• DIRECTION: Reproduce the stretch of the listing below from the line containing "Where should I click to: Open" through the line containing "[244, 1026]", both of those lines included, without changing a character.

• PROVIDED ENTRIES:
* * *

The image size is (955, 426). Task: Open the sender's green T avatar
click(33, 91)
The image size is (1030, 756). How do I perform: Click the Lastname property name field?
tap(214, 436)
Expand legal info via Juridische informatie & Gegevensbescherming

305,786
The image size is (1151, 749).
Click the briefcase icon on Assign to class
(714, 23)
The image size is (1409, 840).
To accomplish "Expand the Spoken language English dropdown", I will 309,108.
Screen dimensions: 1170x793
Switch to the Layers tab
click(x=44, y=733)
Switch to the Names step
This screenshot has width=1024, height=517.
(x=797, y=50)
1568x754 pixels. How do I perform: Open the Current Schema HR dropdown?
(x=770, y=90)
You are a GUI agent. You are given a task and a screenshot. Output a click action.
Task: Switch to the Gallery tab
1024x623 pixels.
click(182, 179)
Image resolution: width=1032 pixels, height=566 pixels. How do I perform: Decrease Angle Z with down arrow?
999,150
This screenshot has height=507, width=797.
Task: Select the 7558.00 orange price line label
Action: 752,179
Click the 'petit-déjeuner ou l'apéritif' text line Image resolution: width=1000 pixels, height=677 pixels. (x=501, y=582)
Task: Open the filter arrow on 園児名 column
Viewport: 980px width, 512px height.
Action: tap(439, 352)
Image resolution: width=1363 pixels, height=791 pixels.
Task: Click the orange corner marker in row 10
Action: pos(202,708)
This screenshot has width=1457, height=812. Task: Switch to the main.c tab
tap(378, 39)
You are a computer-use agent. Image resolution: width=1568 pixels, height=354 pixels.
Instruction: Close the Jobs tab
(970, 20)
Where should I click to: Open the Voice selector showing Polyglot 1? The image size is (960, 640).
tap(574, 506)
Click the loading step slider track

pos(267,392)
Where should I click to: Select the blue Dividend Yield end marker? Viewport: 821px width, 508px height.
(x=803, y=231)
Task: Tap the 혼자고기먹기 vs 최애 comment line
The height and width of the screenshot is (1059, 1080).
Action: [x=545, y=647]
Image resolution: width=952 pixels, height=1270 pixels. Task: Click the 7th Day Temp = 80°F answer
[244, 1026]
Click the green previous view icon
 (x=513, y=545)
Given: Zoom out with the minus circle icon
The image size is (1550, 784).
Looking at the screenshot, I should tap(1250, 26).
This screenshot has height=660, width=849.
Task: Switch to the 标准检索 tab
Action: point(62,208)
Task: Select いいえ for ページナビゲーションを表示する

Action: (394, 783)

* * *

• PROBLEM SOLUTION:
Where should I click to: Open the Voice selector showing Polyglot 1? The image size is (960, 640).
tap(574, 506)
Click the loading step slider track

pos(267,392)
Where should I click to: Select the blue Dividend Yield end marker? Viewport: 821px width, 508px height.
(x=803, y=231)
Task: Tap the 혼자고기먹기 vs 최애 comment line
The height and width of the screenshot is (1059, 1080).
Action: [x=545, y=647]
Image resolution: width=952 pixels, height=1270 pixels. Task: Click the 7th Day Temp = 80°F answer
[244, 1026]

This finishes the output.